→ AUFGABEN:
**1)** Welche Wege und Einrichtungen für Besucher der Halbinsel nennt der Textauszug über Porkkala? Zähle sie alle auf.
**2)** Beantworte anhand des Textauszugs über Porkkala:
(a) Wie weit ist Porkkala von Helsinki entfernt?
(b) Für wie viele Jahre musste Finnland das Gebiet an die Sowjetunion verpachten?
(c) Wie weit ist die estnische Küste entfernt?
**3)** Gib im Textauszug über Porkkala die Stelle von „Dabei hat Porkkala“ bis „der finnischen Hauptstadt.“ verändert wieder, indem du „Sowjetunion“ durch „UdSSR“ ersetzt.

→ TEXTAUSZUG:
======
Porkkala ist eine Halbinsel an der Südküste Finnlands. Die typische Schärenlandschaft mit felsigen Küsten und vorgelagerten Inseln ist nur eine Autostunde von Helsinki entfernt und ein beliebtes Ausflugsziel. Wanderwege und Naturpfade durchziehen die Halbinsel. Schutzhütten und Feuerstellen laden zum Verweilen ein und bieten immer wieder herrliche Ausblicke auf das Meer.

 

Dabei hat Porkkala auch noch eine ganz andere Geschichte. Im Moskauer Waffenstillstandsabkommen von 1944 musste Finnland ein 380 Quadratkilometer großes Gebiet für 50 Jahre an die Sowjetunion verpachten.  Dazu gehörten die Halbinsel Porkkala sowie die im Norden angrenzenden Gemeinden. Der Grund dafür war, dass es sich um den schmalsten und flachsten Punkt im Finnischen Meerbusen handelt. Die estnische Küste ist nur 36 Kilometer entfernt. Die Sowjetunion errichtete hier einen Militärstützpunkt nahe der finnischen Hauptstadt.
======
→ BEREITGESTELLTES MATERIAL:
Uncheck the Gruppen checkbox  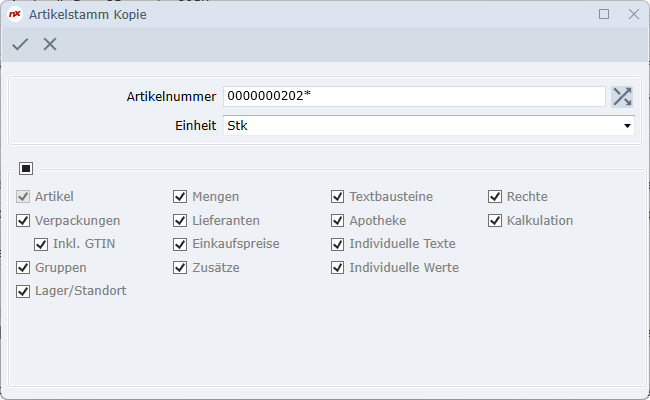click(x=23, y=268)

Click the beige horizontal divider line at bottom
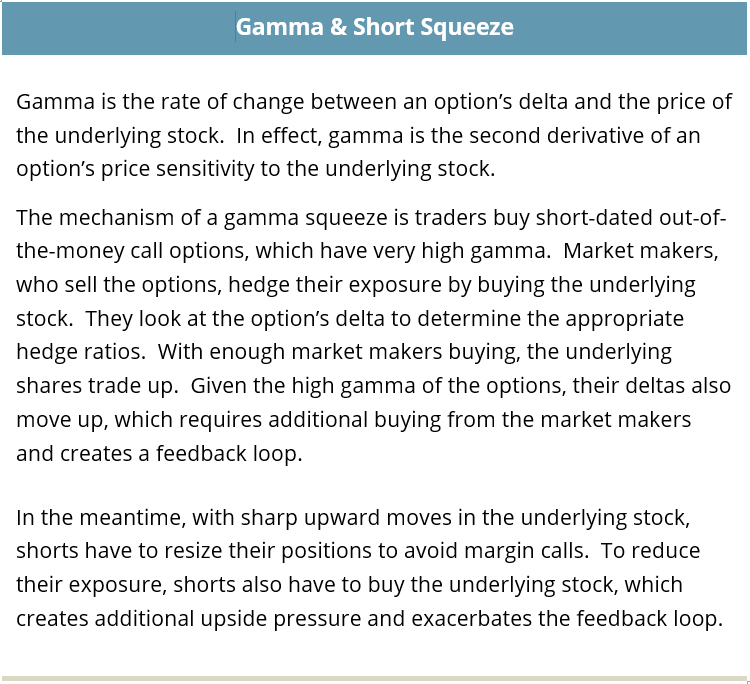pyautogui.click(x=375, y=678)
======
→ LÖSUNGEN:
**1)** Wanderwege, Naturpfade, Schutzhütten, Feuerstellen

**2)**
(a) Eine Autostunde.
(b) Für 50 Jahre.
(c) 36 Kilometer.

**3)**
Dabei hat Porkkala auch noch eine ganz andere Geschichte. Im Moskauer Waffenstillstandsabkommen von 1944 musste Finnland ein 380 Quadratkilometer großes Gebiet für 50 Jahre an die UdSSR verpachten.  Dazu gehörten die Halbinsel Porkkala sowie die im Norden angrenzenden Gemeinden. Der Grund dafür war, dass es sich um den schmalsten und flachsten Punkt im Finnischen Meerbusen handelt. Die estnische Küste ist nur 36 Kilometer entfernt. Die UdSSR errichtete hier einen Militärstützpunkt nahe der finnischen Hauptstadt.